Para responder, é preciso voltar algumas casas. De fato, as mesmas leis hoje sob discussão estavam em vigência quando a crise era ainda chamada de marola – foi ontem, e não nos anos 1940.
No livro “As contradições do lulismo”, o cientista político André Singer analisa como o avanço da intervenção estatal provocou expansão dos postos de trabalho formais entre 2011 e 2014, quando as taxas de desocupação estavam próximas a 4,5%, e como isso se converteu em um problema, dali em diante, para o governo Dilma.
A tese de Singer é que, para revogar o arcabouço estatal que sustentava o pleno emprego, a burguesia usaria uma espécie de “greve de investimentos” como estratégia. “Talvez não seja casual que as inversões tenham estagnado de 2011 a 2013, vindo a cair em 2014”, escreve ele. O pleno emprego deu musculatura aos sindicatos, o que resultou na contínua elevação do número de greves. “As paralisações, que já vinham subindo desde 2008, atingiram quase 87 mil horas em 2012, o maior índice desde 1997. Depois, continuaram a crescer, batendo 111 mil horas paradas em 2014. Em número de greves, houve 873 em 2012 com um salto para 2.050 em 2013.”
A chamada bancada empresarial é formada por 208 deputados e está entre as mais atuais da Câmara.
Na mesma direção, escreve Singer, o salário médio real teve aumento de 13% entre 2011 e 2013 e, considerando-se a pressão de custos, decorrente da inflação e da desvalorização cambial, somada ao desaquecimento da economia, segmentos empresariais começaram a se queixar da elevada parcela do faturamento destinado a remunerar o trabalho.

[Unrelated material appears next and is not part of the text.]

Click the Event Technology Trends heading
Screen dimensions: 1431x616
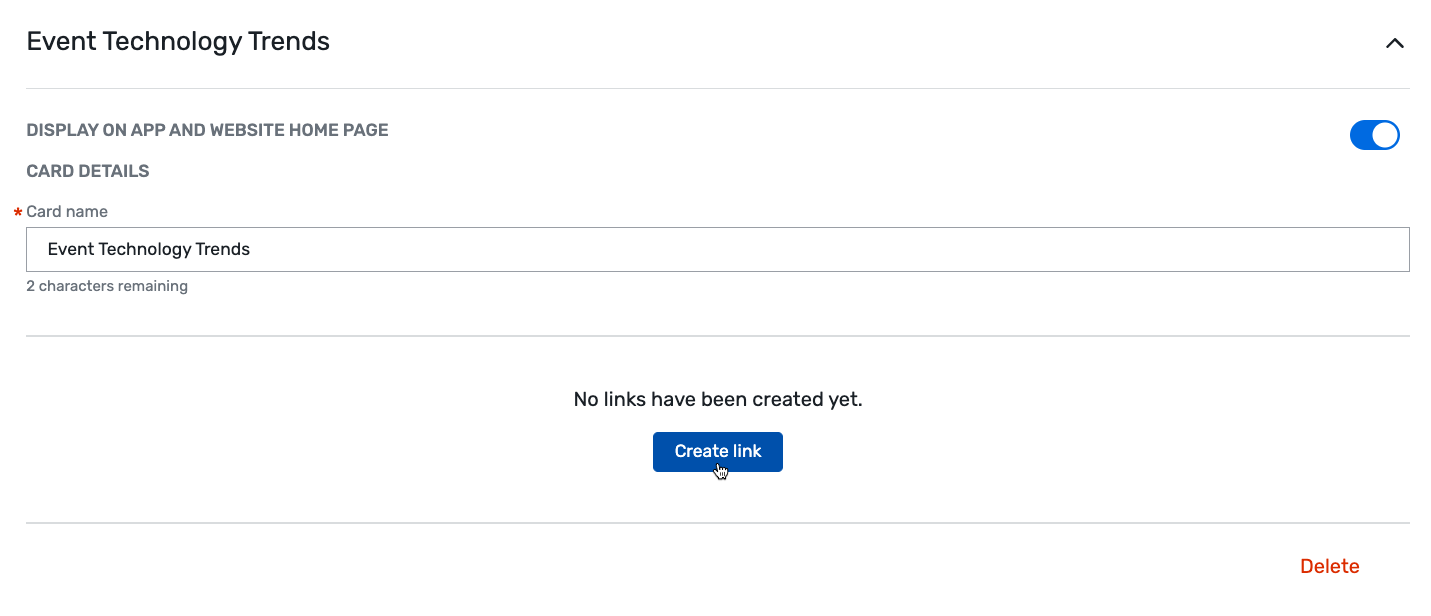(177, 41)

Para ele, o encarecimento da mão de obra, que não poderia ser repassado aos preços devido ao desaquecimento econômico, explicaria, ao menos em parte, a redução da lucratividade. “Entende-se, no contexto, que a perspectiva neoliberal de diminuir salários e direitos tenha se tornado atraente.”

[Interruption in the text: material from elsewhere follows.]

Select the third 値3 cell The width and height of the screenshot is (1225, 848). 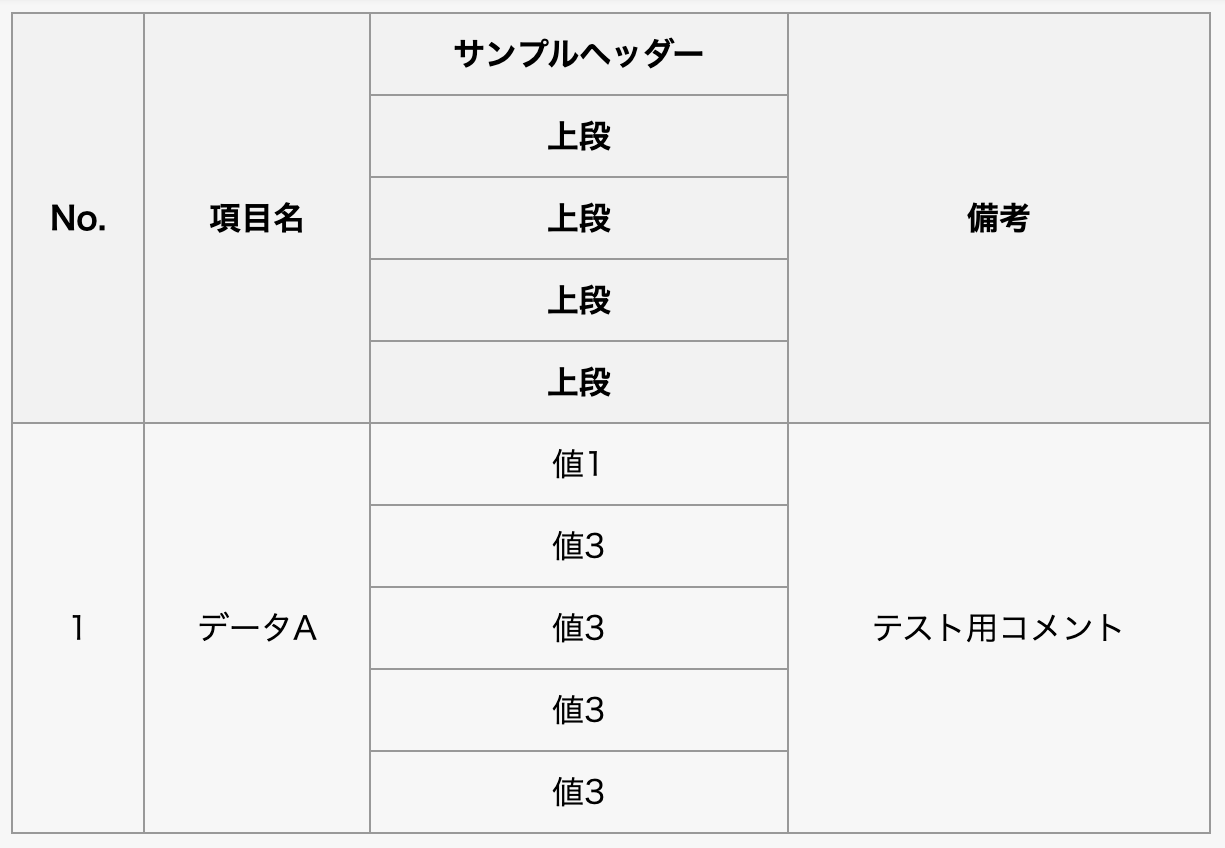(578, 710)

Essa queixa por parte dos empresários pode ser observada nos últimos dias na fala dos deputados. Não por acaso, segundo a Agência Pública, a chamada bancada empresarial é formada por 208 deputados e está entre as mais atuais da Câmara, juntamente com a das empreiteiras e construtoras (226), a evangélica (197) e a dos “parentes” (238).
É dessa base aliada de um governo sem voto, impactado pela Lava Jato e aprovado por menos de 5% da população, que parte a iniciativa de “modernizar” as relações de trabalho em uma sociedade cada vez mais complexa, conectada, informada e impactada com o surgimento de novas tecnologias.

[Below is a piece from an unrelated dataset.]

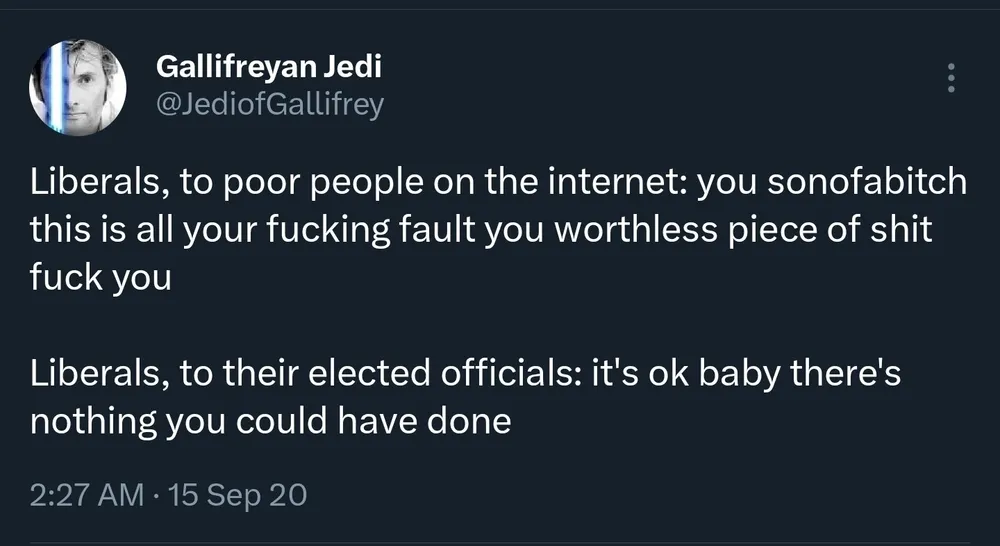1000x546 pixels.
Task: Open the Gallifreyan Jedi profile picture
Action: (x=78, y=88)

Os protestos do dia 28 podem servir de termômetro para consolidar o fosso entre as ruas e quem de fato representa seus representantes. Como diz Trebor Scholz no livro “Cooperativismo de Plataforma” (outra leitura recomendada para orientar as discussões atuais), “daqui a 20 ou 30 anos, quando provavelmente enfrentaremos o fim das profissões e mais empregos serão ‘uberizados’, podemos muito bem acordar e imaginar por que não protestamos contra essas mudanças com mais força”.